Problem to work on ::
Repeat nothing but the lines below running from the one containing "Screenshot is 375x2013." to the one containing "[button] (345, 102)". Keep both end lines.

Supplied records ::
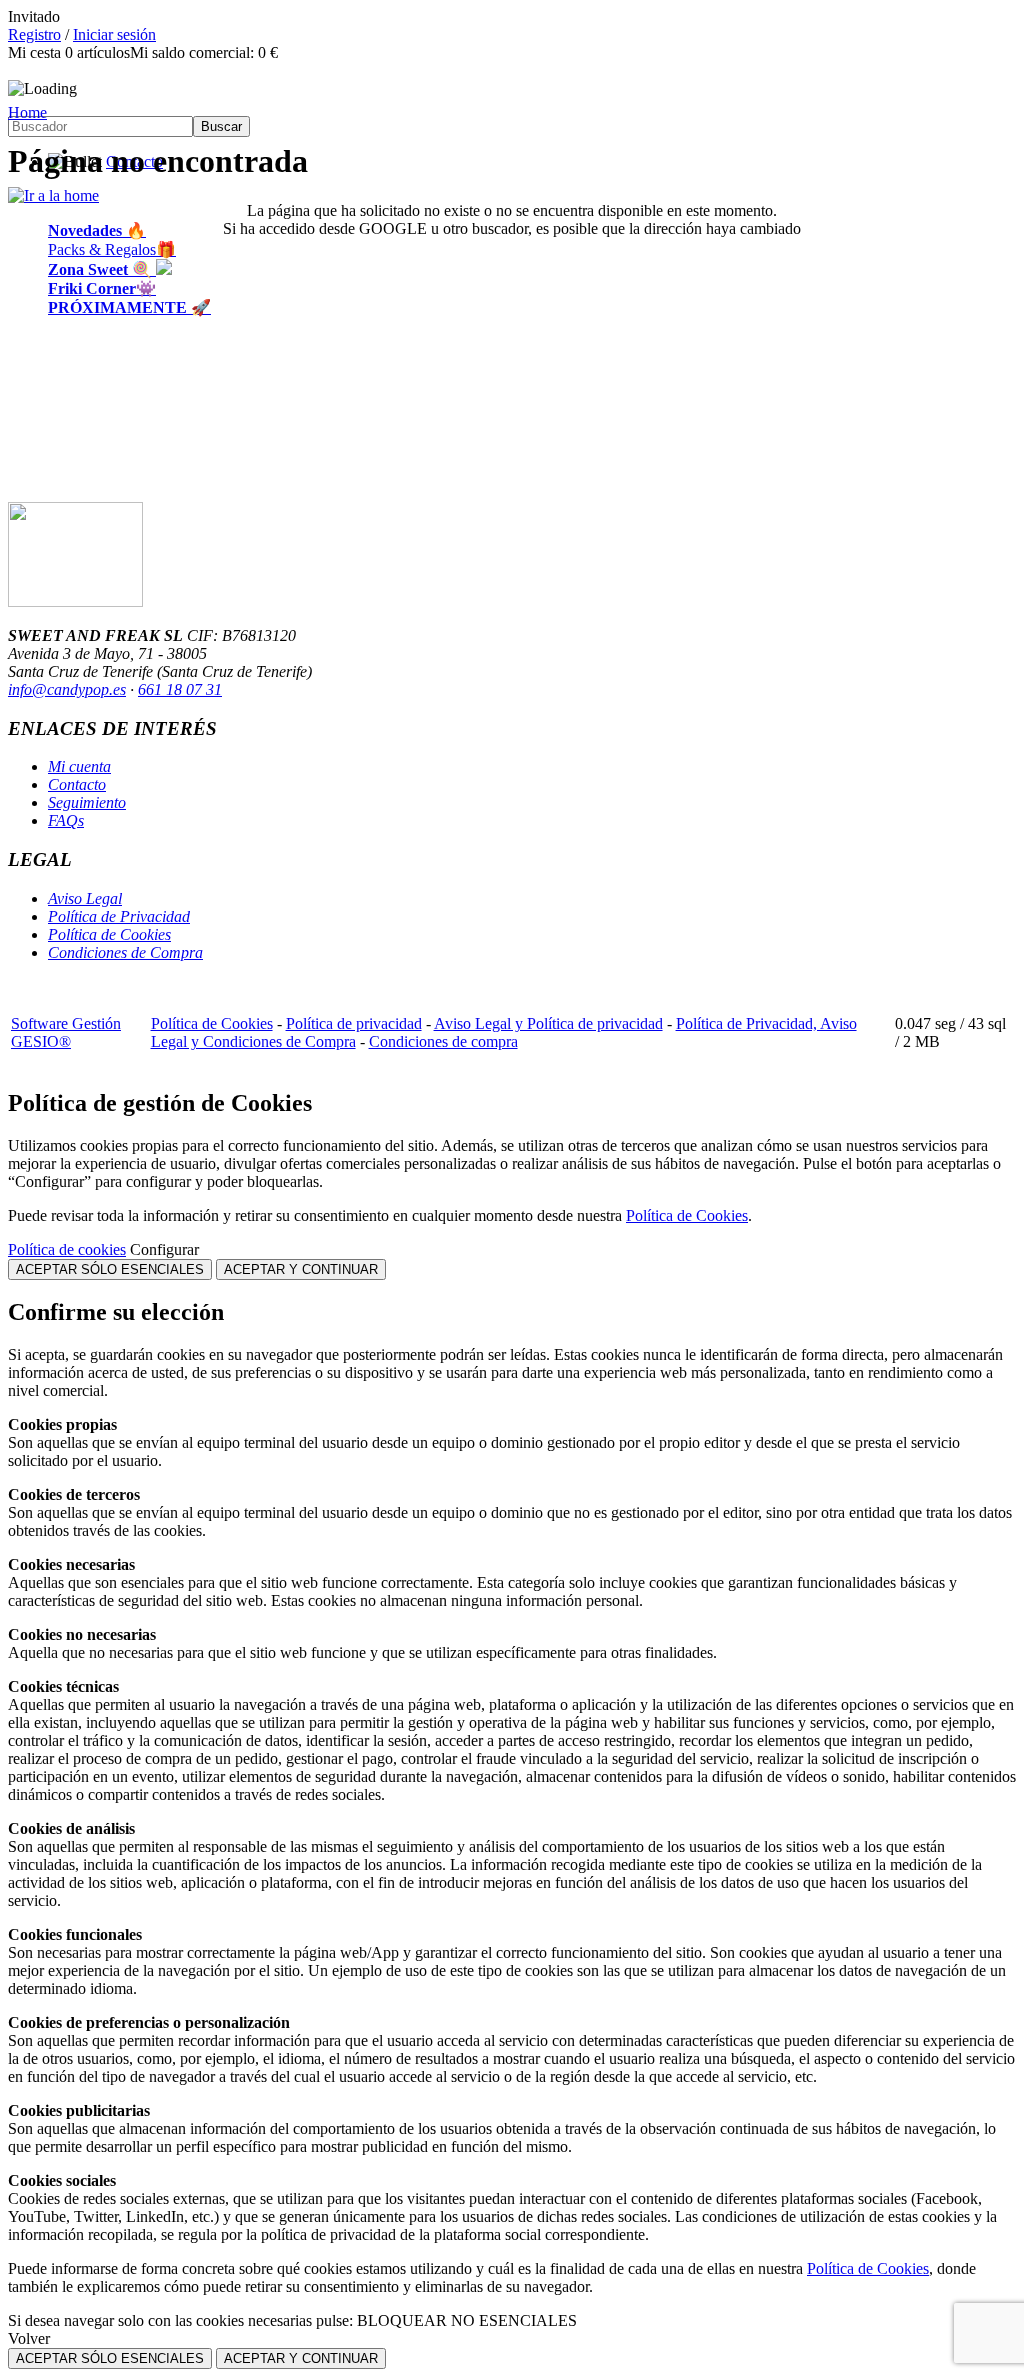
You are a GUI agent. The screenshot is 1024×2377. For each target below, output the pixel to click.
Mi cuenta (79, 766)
* * *
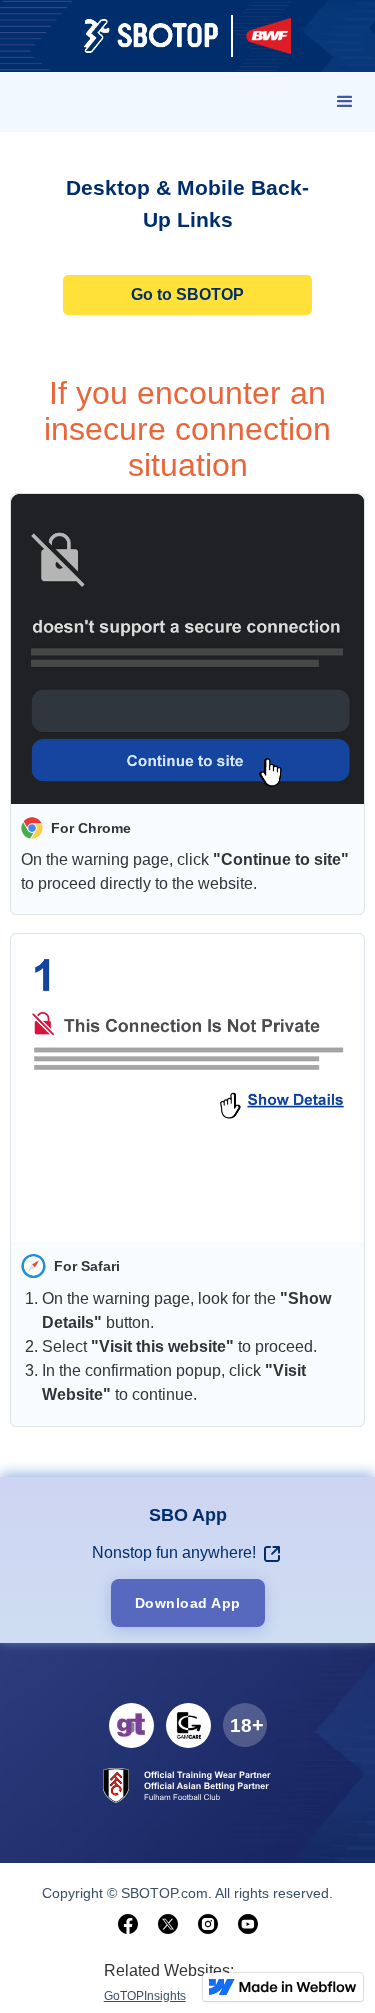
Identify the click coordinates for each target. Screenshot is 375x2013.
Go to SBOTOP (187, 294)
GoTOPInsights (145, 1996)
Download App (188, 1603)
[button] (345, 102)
---
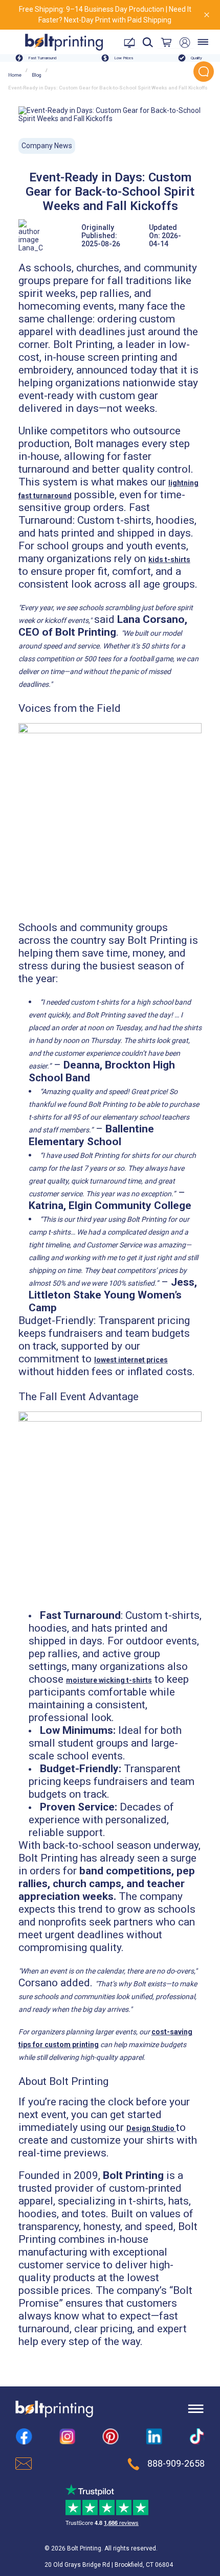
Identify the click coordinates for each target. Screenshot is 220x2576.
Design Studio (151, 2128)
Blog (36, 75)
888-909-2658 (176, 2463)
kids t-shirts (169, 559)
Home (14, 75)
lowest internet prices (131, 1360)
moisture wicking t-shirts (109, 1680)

Response ::
Identify the click coordinates for each target. Screenshot is 375x2013.
Go to SBOTOP (187, 294)
GoTOPInsights (145, 1996)
Download App (188, 1603)
[button] (345, 102)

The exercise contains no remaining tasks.